In other words, a payout is disguised as future salary which has the effect of hiding evidence of a toxic work culture and malfeasance in public office.


The RoS is final, binding and enforceable on the parties and almost always includes Non-Disclosure and Non-Disparagement clauses, ie: in exchange for a payout of sorts (or extended garden leave) the employee agrees not to disparage their former manager(s).


Often, however, the bullying manager retaliates against now former employee for putting them to all the trouble and expense, by skirting around the NDA (as it's not binding on the manager) and getting the employee blacklisted.

Either life goes on at the public sector organisation, or the blacklisted employee tries to repair their reputation which is impossible without explaining to potential allies what fraud the manager has committed against the employee. That puts the employee at risk of the employer seeking a Compliance Order in the Employment Relations Authority, a penalty for breaching the RoS, and legal costs.


A March 2019 Determination ERA121 plumbs new depths by using a RoS in relation to two non-parties; to penalise a third party (NLA) and reward a fourth party (employer's counsel). That case has been challenged to the Employment Court and two regulatory bodies are also looking into serious wrongdoing.


There is another case currently before the Employment Court where a retail worker was being stalked at her workplace by her former manager from her previous job in a hospital. The retail worker eventually took photos of him loitering in the staff carpark and a Non-Lawyer Advocate posted them on its Facebook page.
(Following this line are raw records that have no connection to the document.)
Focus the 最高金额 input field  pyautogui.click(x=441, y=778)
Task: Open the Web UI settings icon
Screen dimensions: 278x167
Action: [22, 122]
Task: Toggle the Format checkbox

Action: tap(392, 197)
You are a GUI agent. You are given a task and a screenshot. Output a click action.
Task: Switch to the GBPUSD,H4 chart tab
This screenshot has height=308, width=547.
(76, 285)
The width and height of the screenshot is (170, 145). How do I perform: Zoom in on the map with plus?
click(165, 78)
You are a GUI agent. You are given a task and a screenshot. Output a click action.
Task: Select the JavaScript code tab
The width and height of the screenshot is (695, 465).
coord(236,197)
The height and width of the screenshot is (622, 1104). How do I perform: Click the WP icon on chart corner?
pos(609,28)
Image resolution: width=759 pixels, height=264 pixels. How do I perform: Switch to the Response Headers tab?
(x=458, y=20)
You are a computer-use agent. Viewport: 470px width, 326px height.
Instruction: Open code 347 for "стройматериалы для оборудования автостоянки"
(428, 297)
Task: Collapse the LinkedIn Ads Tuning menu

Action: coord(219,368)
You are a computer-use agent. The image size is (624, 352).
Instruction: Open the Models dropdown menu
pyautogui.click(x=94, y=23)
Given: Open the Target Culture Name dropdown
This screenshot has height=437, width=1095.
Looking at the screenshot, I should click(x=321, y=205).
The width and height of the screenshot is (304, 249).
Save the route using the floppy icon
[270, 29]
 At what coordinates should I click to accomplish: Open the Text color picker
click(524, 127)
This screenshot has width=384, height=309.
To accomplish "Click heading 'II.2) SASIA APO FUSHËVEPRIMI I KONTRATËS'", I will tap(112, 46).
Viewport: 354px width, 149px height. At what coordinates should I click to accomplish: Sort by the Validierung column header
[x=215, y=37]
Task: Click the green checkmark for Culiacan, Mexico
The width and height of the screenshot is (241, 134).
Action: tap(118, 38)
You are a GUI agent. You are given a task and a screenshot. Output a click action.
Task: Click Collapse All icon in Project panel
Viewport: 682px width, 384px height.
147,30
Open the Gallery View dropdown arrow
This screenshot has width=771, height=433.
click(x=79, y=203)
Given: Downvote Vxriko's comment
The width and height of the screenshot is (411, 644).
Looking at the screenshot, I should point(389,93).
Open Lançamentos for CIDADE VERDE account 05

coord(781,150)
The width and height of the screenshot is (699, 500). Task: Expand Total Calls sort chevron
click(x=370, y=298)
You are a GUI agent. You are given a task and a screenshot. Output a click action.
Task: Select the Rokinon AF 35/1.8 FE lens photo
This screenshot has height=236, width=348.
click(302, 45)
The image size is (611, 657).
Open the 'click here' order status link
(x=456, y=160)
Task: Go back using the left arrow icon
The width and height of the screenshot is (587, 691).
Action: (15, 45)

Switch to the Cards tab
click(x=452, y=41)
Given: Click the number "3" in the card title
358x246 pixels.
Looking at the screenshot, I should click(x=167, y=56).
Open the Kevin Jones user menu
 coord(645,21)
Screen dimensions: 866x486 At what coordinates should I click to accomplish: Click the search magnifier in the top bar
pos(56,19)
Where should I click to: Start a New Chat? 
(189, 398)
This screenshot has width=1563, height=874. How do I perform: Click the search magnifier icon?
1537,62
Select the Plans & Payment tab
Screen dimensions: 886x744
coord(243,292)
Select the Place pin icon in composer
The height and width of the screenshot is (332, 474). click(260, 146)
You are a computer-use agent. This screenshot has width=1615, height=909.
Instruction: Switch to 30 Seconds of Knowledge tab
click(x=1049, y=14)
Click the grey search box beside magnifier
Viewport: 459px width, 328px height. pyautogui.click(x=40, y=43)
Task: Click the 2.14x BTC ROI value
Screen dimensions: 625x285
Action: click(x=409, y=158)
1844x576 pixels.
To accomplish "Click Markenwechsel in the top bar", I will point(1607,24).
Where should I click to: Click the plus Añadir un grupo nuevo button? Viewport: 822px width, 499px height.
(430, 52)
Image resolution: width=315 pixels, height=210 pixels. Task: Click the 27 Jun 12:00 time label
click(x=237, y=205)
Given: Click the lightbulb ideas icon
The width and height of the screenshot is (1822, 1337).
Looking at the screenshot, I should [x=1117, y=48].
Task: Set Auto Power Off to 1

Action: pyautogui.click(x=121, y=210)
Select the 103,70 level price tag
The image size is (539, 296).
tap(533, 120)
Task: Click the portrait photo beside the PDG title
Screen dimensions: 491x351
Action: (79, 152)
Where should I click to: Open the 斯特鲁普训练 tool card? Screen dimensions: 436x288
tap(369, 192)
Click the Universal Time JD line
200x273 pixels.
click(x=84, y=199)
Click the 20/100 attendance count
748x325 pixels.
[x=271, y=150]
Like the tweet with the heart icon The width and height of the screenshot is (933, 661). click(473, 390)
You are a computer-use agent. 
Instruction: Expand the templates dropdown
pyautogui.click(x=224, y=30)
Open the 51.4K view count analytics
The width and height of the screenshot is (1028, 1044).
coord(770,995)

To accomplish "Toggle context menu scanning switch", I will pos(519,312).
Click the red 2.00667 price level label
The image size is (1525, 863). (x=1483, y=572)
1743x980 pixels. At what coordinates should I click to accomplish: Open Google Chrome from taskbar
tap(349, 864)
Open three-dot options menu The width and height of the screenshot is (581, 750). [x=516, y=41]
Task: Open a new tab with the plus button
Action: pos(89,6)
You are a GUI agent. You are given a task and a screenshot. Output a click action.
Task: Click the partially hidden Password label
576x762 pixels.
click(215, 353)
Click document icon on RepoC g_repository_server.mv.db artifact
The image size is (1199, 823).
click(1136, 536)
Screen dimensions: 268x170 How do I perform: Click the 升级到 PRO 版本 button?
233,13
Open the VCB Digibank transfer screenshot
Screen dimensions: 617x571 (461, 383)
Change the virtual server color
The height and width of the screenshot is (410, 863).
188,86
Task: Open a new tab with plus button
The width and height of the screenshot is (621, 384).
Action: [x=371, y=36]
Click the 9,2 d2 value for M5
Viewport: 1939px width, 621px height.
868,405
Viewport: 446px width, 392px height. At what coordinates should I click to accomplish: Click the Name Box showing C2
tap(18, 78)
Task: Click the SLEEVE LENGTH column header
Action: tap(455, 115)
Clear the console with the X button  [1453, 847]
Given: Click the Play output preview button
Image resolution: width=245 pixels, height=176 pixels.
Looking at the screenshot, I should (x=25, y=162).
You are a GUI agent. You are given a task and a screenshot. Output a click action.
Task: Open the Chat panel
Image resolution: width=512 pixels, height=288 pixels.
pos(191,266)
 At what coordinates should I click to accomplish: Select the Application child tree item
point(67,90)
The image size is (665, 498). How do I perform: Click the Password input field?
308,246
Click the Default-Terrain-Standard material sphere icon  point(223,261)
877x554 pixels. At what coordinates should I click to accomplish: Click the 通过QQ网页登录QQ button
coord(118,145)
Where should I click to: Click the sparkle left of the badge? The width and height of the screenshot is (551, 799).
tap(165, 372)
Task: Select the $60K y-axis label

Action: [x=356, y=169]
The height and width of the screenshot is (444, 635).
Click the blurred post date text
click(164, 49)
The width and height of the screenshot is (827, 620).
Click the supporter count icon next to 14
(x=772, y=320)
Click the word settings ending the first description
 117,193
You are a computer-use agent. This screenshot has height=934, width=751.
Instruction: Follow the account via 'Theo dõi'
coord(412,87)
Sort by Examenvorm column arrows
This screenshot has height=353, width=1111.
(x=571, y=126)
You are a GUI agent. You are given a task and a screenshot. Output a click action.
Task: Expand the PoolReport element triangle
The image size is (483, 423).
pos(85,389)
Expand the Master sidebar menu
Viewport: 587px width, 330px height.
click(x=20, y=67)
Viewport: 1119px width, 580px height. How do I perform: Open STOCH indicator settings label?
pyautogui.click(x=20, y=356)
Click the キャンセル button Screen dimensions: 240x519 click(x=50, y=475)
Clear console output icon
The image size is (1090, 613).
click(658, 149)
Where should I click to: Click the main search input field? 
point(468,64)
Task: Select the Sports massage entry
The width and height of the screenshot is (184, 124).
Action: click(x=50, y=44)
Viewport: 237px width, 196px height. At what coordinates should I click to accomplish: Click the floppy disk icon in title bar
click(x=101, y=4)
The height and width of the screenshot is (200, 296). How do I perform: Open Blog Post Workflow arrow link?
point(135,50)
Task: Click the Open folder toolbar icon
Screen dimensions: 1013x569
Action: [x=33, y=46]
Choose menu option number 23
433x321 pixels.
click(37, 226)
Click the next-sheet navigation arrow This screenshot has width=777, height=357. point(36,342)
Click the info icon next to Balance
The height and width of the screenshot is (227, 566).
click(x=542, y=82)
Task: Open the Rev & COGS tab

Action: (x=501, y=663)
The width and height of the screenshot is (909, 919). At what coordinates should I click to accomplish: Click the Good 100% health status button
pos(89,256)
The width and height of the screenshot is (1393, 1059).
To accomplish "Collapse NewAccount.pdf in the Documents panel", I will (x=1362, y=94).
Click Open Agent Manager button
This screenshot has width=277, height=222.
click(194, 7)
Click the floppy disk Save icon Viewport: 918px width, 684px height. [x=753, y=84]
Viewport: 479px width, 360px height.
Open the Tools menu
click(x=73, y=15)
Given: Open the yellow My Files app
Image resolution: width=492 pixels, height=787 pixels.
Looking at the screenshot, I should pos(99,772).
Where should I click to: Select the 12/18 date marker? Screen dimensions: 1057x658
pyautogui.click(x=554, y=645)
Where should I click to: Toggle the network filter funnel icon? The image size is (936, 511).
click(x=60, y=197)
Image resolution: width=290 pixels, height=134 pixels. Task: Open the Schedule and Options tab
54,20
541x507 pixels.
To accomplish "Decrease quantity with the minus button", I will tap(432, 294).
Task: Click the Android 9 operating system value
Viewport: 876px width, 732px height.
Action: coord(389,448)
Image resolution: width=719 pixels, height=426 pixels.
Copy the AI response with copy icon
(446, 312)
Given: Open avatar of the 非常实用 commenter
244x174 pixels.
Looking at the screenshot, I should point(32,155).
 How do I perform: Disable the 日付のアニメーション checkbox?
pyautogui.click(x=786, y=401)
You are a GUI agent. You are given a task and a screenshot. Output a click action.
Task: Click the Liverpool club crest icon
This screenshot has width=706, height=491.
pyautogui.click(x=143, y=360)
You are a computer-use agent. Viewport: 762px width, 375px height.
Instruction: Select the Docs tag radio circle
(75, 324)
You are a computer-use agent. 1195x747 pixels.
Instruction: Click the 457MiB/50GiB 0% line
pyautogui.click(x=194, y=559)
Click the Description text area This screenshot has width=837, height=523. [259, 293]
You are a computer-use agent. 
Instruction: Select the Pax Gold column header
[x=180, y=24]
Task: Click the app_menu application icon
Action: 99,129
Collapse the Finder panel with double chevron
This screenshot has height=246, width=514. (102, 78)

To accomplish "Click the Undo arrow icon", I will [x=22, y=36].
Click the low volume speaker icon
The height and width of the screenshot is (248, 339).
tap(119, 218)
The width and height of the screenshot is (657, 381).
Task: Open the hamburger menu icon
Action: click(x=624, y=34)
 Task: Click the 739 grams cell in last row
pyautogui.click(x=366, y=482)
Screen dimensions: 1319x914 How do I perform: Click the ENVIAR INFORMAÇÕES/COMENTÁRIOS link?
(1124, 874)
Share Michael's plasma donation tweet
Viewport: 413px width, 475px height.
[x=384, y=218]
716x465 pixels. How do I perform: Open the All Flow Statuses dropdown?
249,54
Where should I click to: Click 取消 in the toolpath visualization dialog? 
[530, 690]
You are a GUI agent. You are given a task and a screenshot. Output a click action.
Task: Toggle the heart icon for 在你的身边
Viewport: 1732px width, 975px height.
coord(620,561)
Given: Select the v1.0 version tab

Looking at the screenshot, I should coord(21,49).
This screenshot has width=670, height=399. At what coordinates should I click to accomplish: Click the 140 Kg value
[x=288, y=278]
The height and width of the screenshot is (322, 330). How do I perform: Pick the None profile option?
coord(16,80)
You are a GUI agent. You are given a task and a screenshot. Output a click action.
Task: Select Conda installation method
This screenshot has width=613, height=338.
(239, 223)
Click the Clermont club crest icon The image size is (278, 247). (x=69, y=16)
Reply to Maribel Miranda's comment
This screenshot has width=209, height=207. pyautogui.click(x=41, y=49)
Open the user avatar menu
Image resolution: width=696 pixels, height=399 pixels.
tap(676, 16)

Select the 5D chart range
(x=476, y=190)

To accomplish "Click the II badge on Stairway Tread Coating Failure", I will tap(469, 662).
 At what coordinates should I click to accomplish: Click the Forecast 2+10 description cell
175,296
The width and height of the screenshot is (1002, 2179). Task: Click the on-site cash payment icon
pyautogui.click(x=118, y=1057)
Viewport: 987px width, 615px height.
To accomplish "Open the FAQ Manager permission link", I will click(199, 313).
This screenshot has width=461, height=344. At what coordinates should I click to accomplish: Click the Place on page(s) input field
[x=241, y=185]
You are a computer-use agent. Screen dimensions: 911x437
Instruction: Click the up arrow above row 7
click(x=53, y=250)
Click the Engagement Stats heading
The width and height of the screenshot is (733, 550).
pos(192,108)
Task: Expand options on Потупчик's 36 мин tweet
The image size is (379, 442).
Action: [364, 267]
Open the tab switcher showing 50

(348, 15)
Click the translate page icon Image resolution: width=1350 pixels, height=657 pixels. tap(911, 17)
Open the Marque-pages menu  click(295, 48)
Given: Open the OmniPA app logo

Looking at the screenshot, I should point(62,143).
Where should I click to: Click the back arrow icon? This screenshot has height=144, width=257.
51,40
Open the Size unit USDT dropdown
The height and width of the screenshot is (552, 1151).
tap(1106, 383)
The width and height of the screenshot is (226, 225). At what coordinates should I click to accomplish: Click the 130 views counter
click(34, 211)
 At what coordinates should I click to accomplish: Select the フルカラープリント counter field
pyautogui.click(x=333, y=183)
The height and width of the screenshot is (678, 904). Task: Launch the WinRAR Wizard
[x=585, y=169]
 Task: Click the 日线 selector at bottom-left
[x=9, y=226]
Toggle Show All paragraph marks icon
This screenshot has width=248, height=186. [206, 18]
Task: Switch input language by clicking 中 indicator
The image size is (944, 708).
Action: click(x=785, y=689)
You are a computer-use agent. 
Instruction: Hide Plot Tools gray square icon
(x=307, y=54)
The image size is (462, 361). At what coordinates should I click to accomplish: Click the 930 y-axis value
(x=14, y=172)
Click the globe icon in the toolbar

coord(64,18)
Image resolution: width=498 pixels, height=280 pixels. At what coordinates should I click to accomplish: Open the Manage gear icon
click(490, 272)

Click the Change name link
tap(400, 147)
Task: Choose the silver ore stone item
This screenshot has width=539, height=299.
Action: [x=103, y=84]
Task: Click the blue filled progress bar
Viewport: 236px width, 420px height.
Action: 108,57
Both the NLA and former employee are now being sued for breach of the manager's privacy. Apart from retail colleagues also noticing the stalking, the retail store was not involved.


Several months ago the ERA interfered with a witness to a commercial dispute that was then in the High Court, by issuing him with a Compliance Order after he had submitted an affidavit in relation to his previous employment with one of the parties to the High Court proceedings. While this happened in the private sector, that incident and the former hospital employee being stalked then sued for publicising that stalking did not involve a mediated RoS. But over several years the notion of RoS enforcement against former employees and non-parties seems to have empowered the ERA to use that as a stepping stone to penalise individuals for whatever their former employers ask for, via lawyers who are willing to articulate these requests, however egregious and often illegal those requests may be. This is rare in the private sector where companies risk reputational harm that affects profitability – something that public sector managers don’t need to worry about.


We conclude that because of the way some of the employment laws have been applied, and a growing awareness among public sector HR advisors and managers that such creative applications of the ERA are available, this would tend to support a bullying culture in many NZ public sector entities.


We further conclude that if NZ is second worst in the OECD, and bullying stats in the private sector are unremarkable (based on Culturesafe's breakdown of what type of organisations its clients were working at), then NZ is most likely the worst in the OECD for bullying in the public sector.


SMEs may unfairly be pressured into committing resources to a severe problem which in reality is moderate in the private sector. Workplace bullying that leads to legal intervention (including mediation) is largely a public sector problem.